The row began on Saturday, when the Palaszczuk government offered Virgin a $200 million lifeline on the condition that other states also contribute and the business maintains its base in Brisbane.
However, the next day, NSW Treasurer Dominic Perrottet hinted that any contribution from its government would require the airline to move to Sydney, instead.
“Virgin should have their headquarters for both Virgin and Tiger in Sydney,” Perrottet told Sky on Sunday night.
“I’m always open for businesses right across the country to relocate to New South Wales and create jobs here in our state, particularly when you look at the aerotroplis in western Sydney.
“It provides a significant opportunity for Virgin and other airlines to relocate.”
Finally, on Monday morning, Queensland angrily hit back, with Minister Dick insisting the move would force 1,200 staff to move states to remain in a job.
“It’s a nonsense to think the Prime Minister would even consider a NSW plan to move the airline there,” he said.
Any deal to save the airline would likely need additional help from the Victorian government, which has played down its intention to contribute to the emergency fund.
A spokesperson said, “The Victorian government currently has no plans to provide funding to Virgin.”
The row comes as newspapers have reported rumours that private equity firms are considering purchasing the airline’s assets if it goes into administration.
The Australian Financial Review speculated that BGH Capital, a private equity operator run by Ben Gray, was doing the numbers on the business.
Then, the SMH followed by reporting that, in fact, a number of private equity operators and hedge funds were interested.
One big private equity operator, it reported, said he knew of 20 funds looking for a deal but would only make a move if administration happened, and debts were therefore wiped out: “Nobody will put money in and be behind the existing debt.”
The company’s current shareholders include Singapore Airlines, China’s HNA Group and Nanshan Group, Etihad and Richard Branson’s Virgin Group, which together hold 90 per cent of the company.
On Thursday, the federal government provided some relief for Virgin by finalising a deal with the airline and Qantas to underwrite a minimum domestic network, to the value of $165 million.
The services will cover all capital cities and begin to roll out immediately before being reviewed in eight weeks’ time.
It means the number of passenger flights operated by the Qantas Group will increase from 105 to 164 per week; while Virgin will shift from running only Sydney-Melbourne services to now flying 64 return services.
The latter has already confirmed it is now in a position to rehire some of its stood-down employees, which Australian Aviation understands could number 200.

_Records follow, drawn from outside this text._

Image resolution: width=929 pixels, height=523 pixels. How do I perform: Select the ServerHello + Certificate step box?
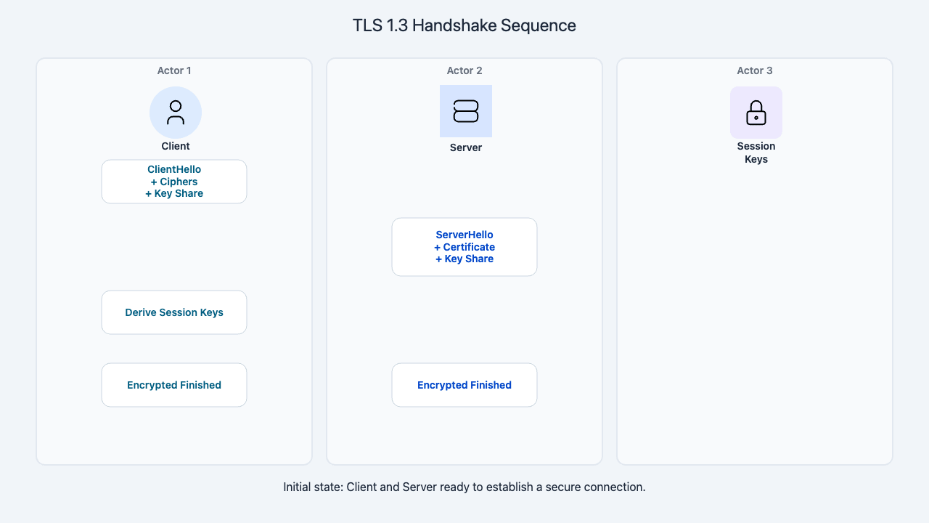(465, 247)
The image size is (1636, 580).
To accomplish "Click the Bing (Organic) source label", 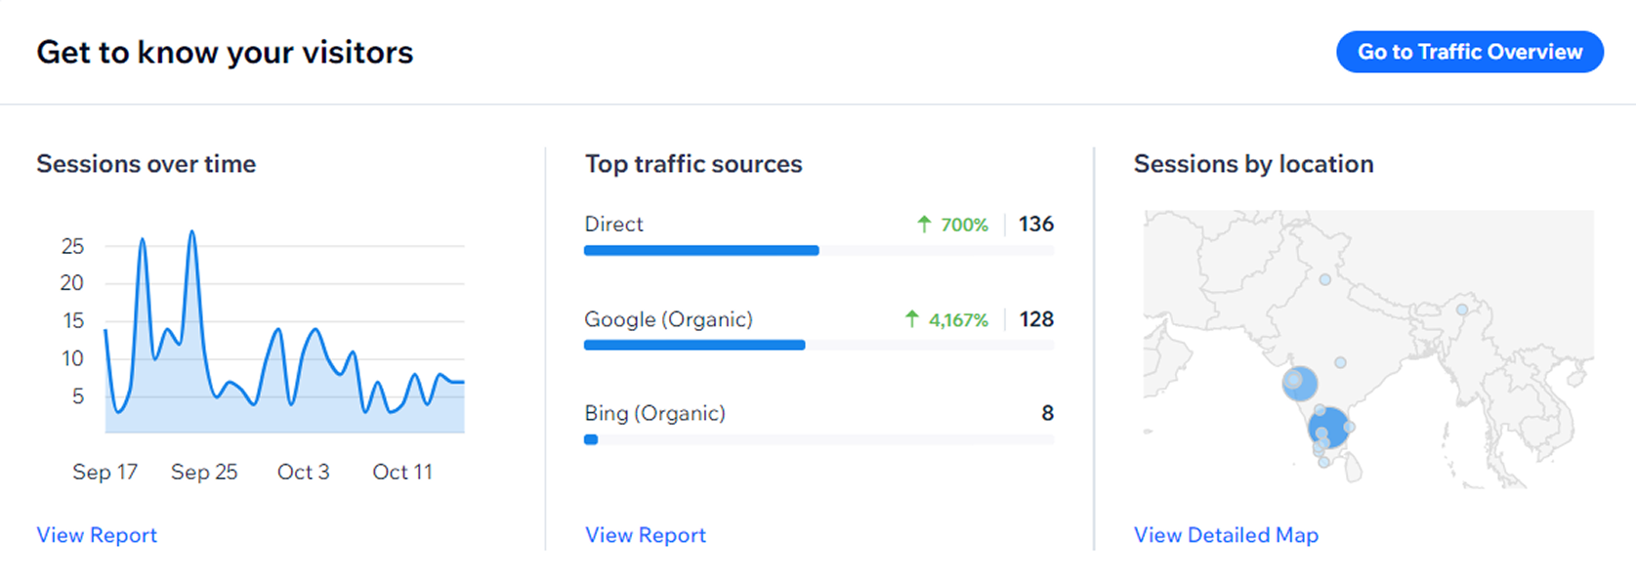I will click(x=654, y=413).
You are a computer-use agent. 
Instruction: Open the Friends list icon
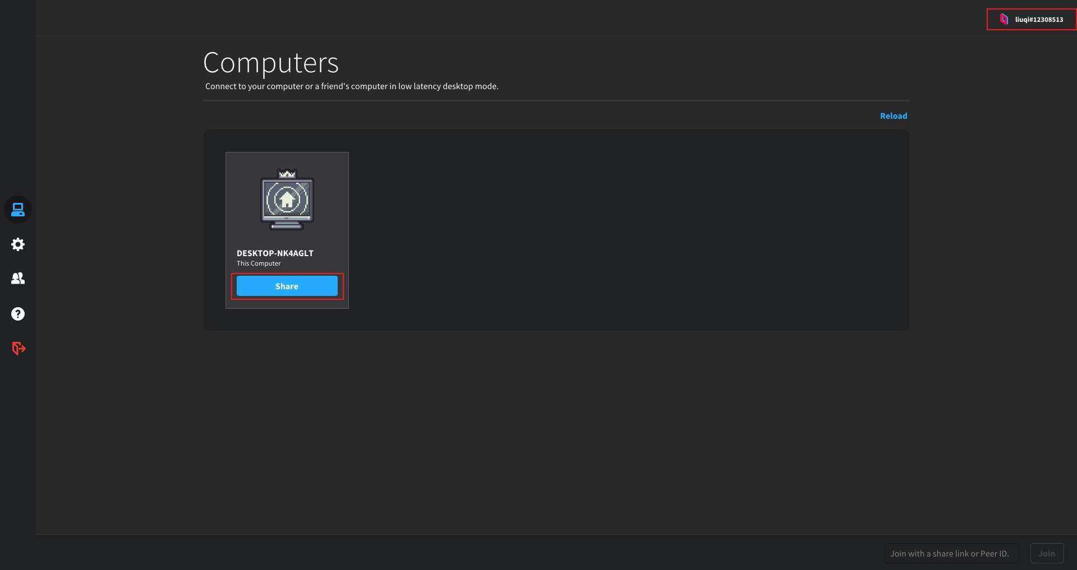[x=18, y=279]
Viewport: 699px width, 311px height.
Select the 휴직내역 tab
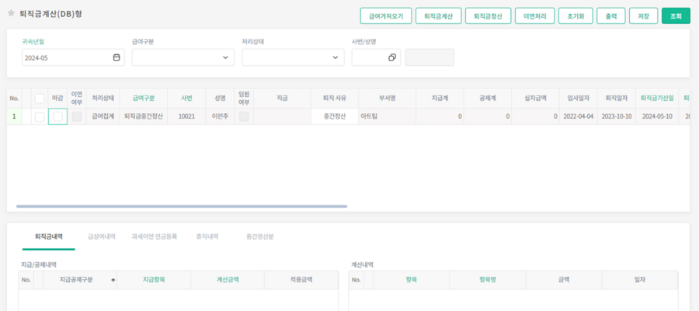[206, 237]
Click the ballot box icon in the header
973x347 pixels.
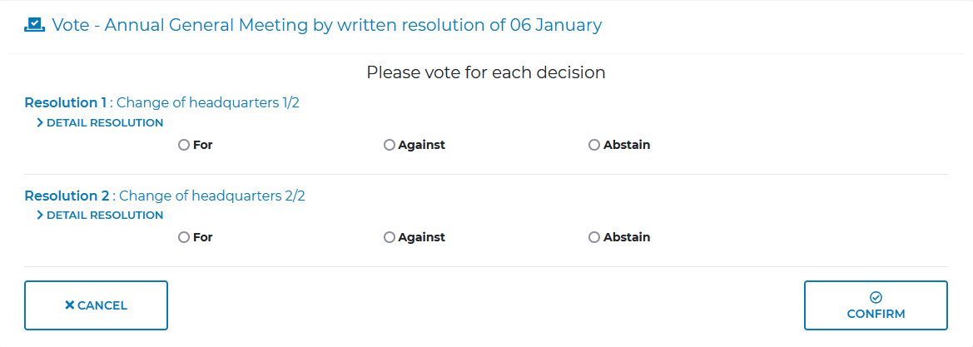click(34, 25)
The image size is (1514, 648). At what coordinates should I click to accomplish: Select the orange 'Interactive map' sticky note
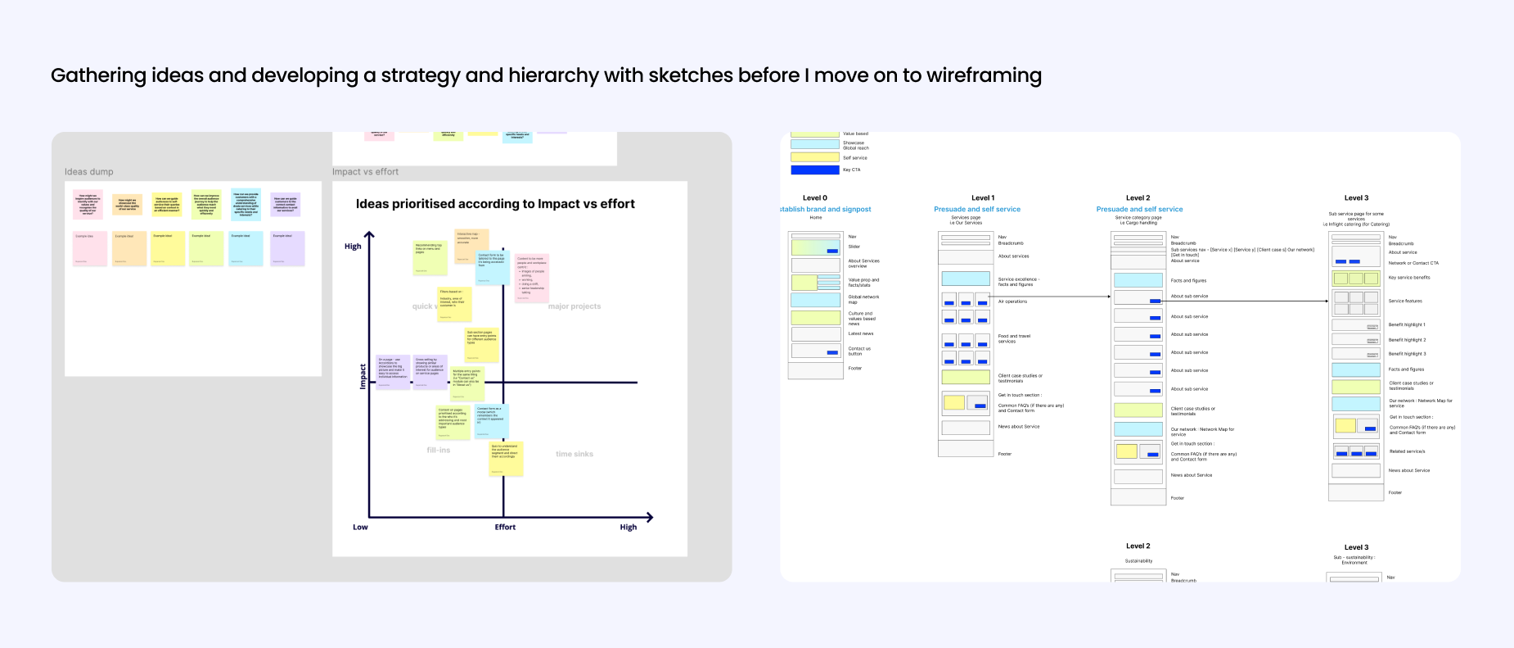coord(471,246)
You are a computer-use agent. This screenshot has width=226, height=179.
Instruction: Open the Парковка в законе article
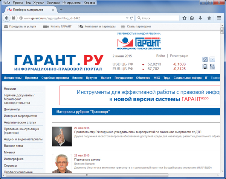coord(85,159)
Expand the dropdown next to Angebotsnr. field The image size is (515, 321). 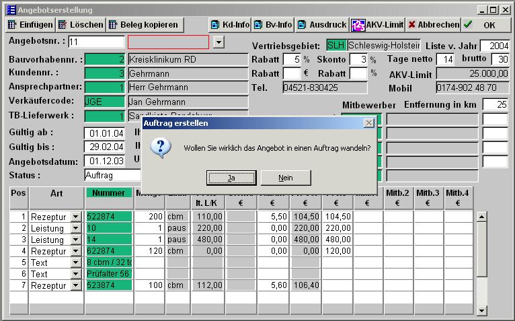219,42
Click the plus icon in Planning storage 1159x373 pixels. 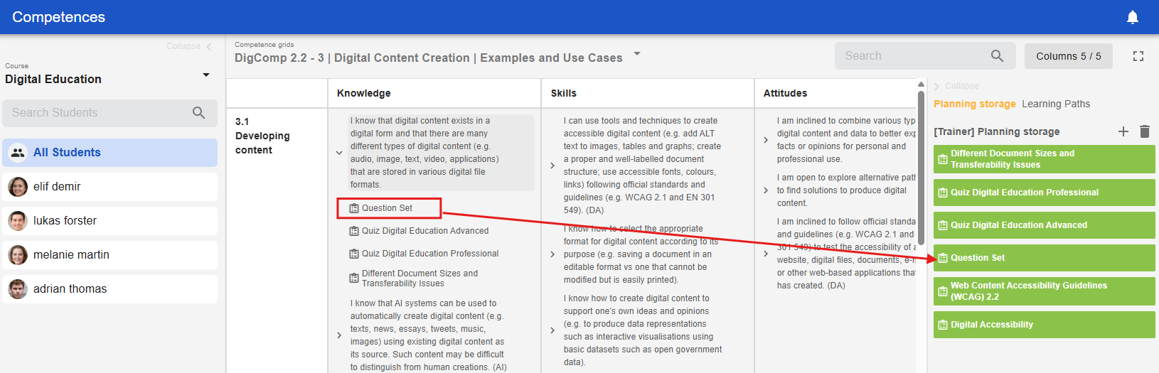(1123, 131)
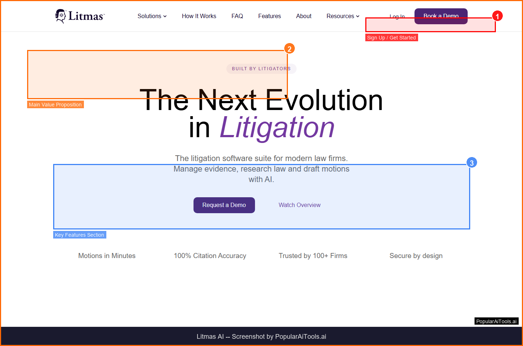Click the Log In link
Image resolution: width=523 pixels, height=346 pixels.
tap(397, 16)
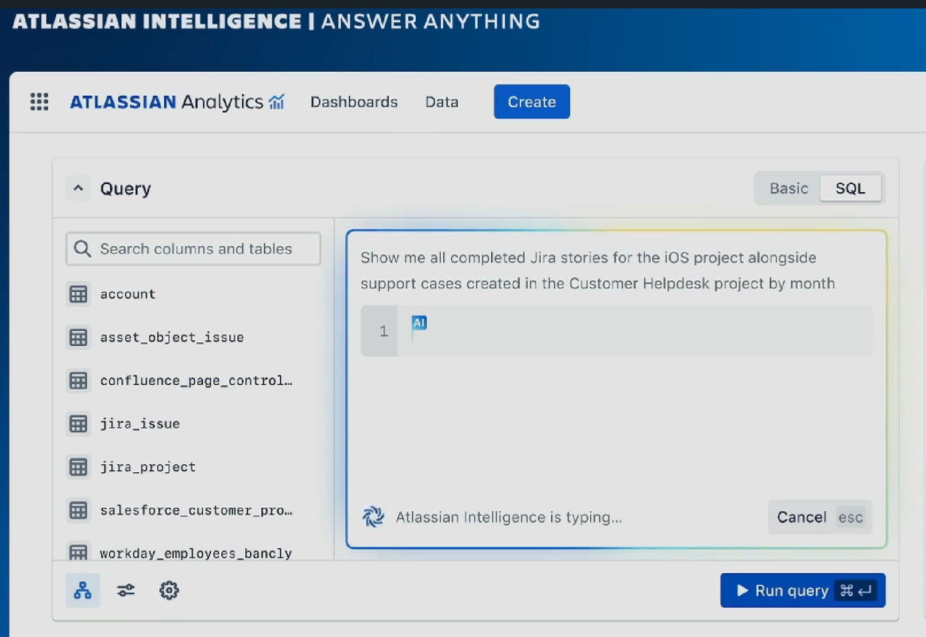Select the schema diagram icon
The height and width of the screenshot is (637, 926).
click(x=82, y=591)
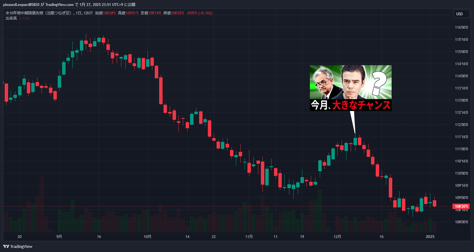Click the 112'00'0 price axis label
This screenshot has height=252, width=474.
tap(462, 125)
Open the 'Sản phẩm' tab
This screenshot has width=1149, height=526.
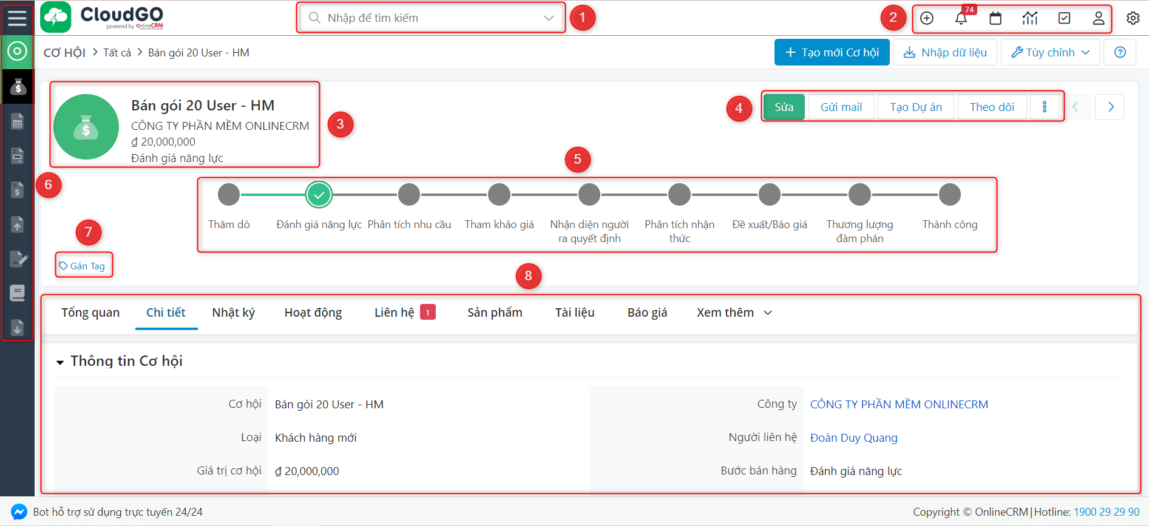495,312
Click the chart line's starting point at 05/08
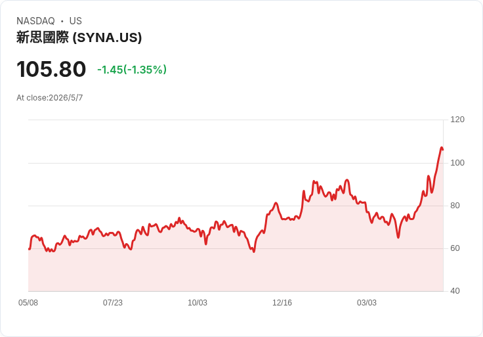 [29, 249]
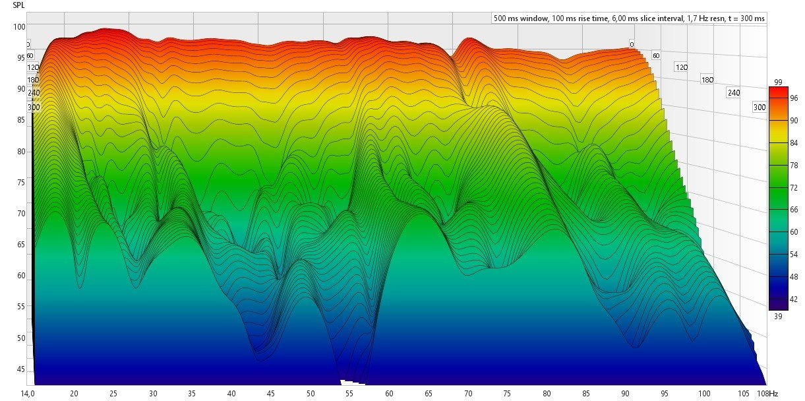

The financial aid followed increasing reports of Australians arriving back in the country, completing their 14-day hotel isolation, but then struggling to find flights across states to return home.
While both airlines have suspended their normal international network, they are still committed to flying a handful of repatriation flights, part-funded by the government, from London, Los Angeles, Hong Kong and Auckland.